### What is required
Only lines holding "Task" are needed; copy each of them from the data below.
Exercise data Block Start
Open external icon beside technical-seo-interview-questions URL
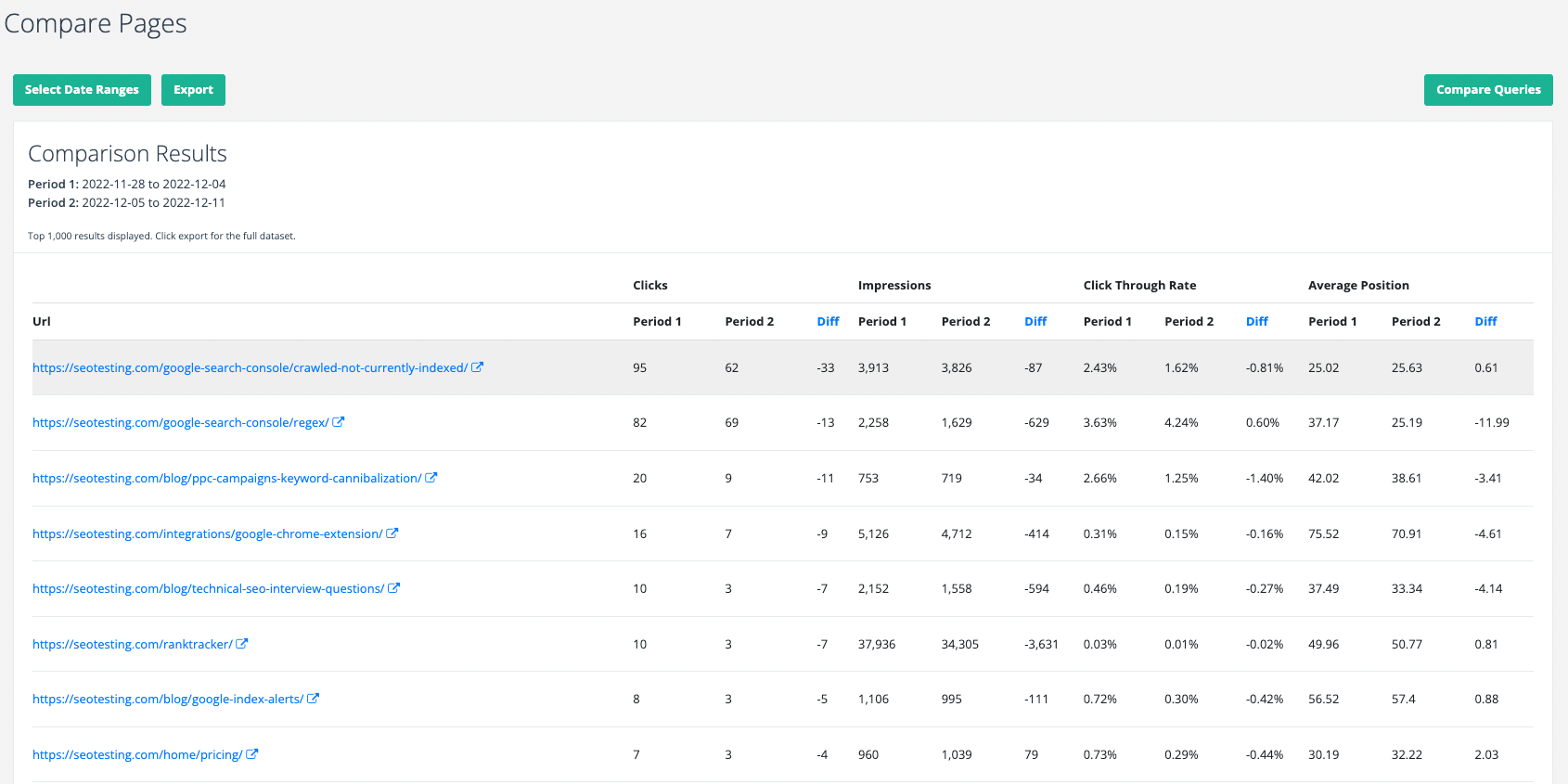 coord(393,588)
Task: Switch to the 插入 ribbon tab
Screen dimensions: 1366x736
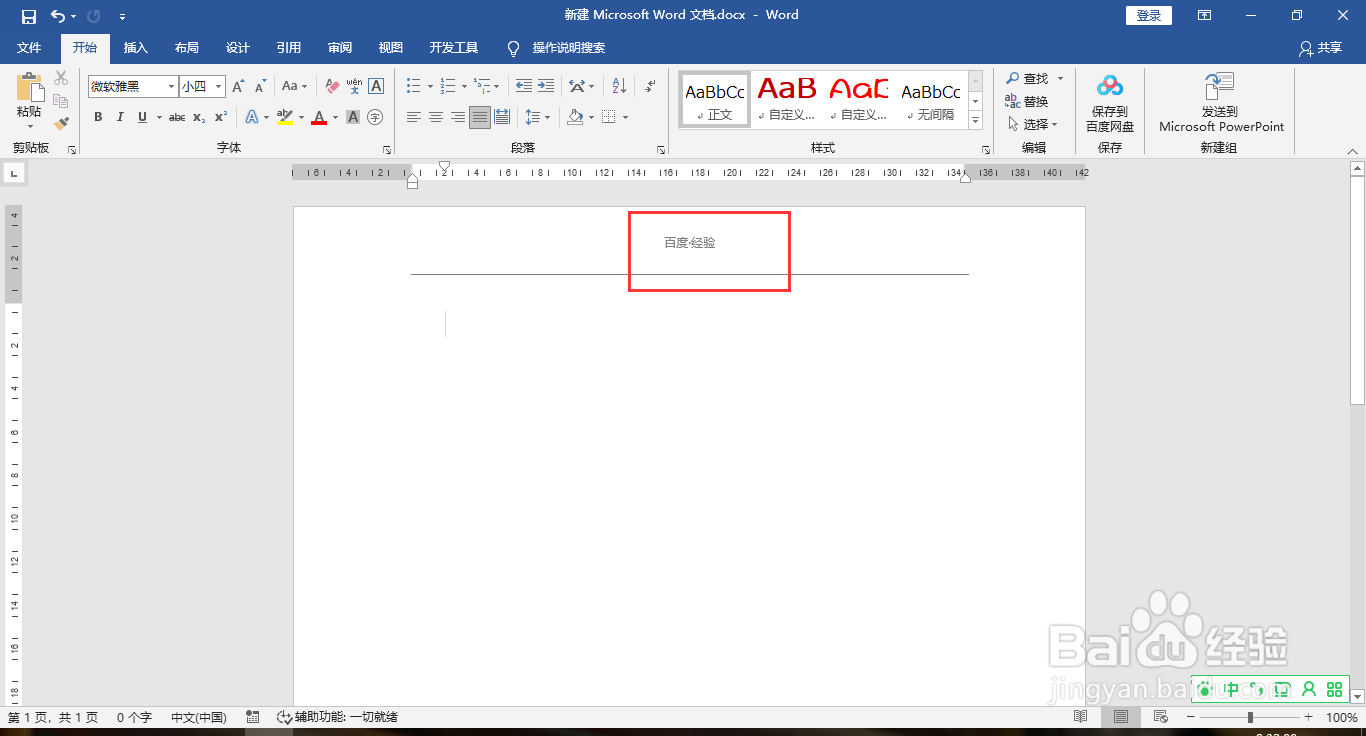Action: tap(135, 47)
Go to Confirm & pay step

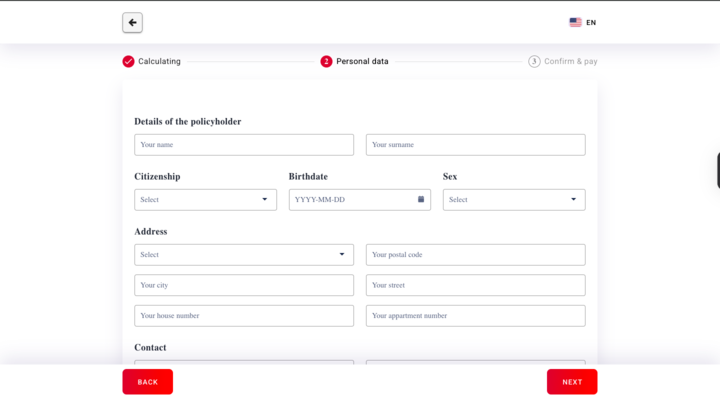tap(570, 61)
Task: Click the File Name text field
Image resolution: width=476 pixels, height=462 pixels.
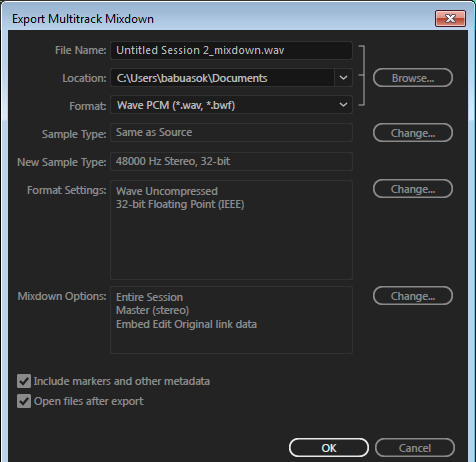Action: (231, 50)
Exercise data Block End
### Your response
Task: Switch to the 插入 ribbon tab
Task: Click the File Name text field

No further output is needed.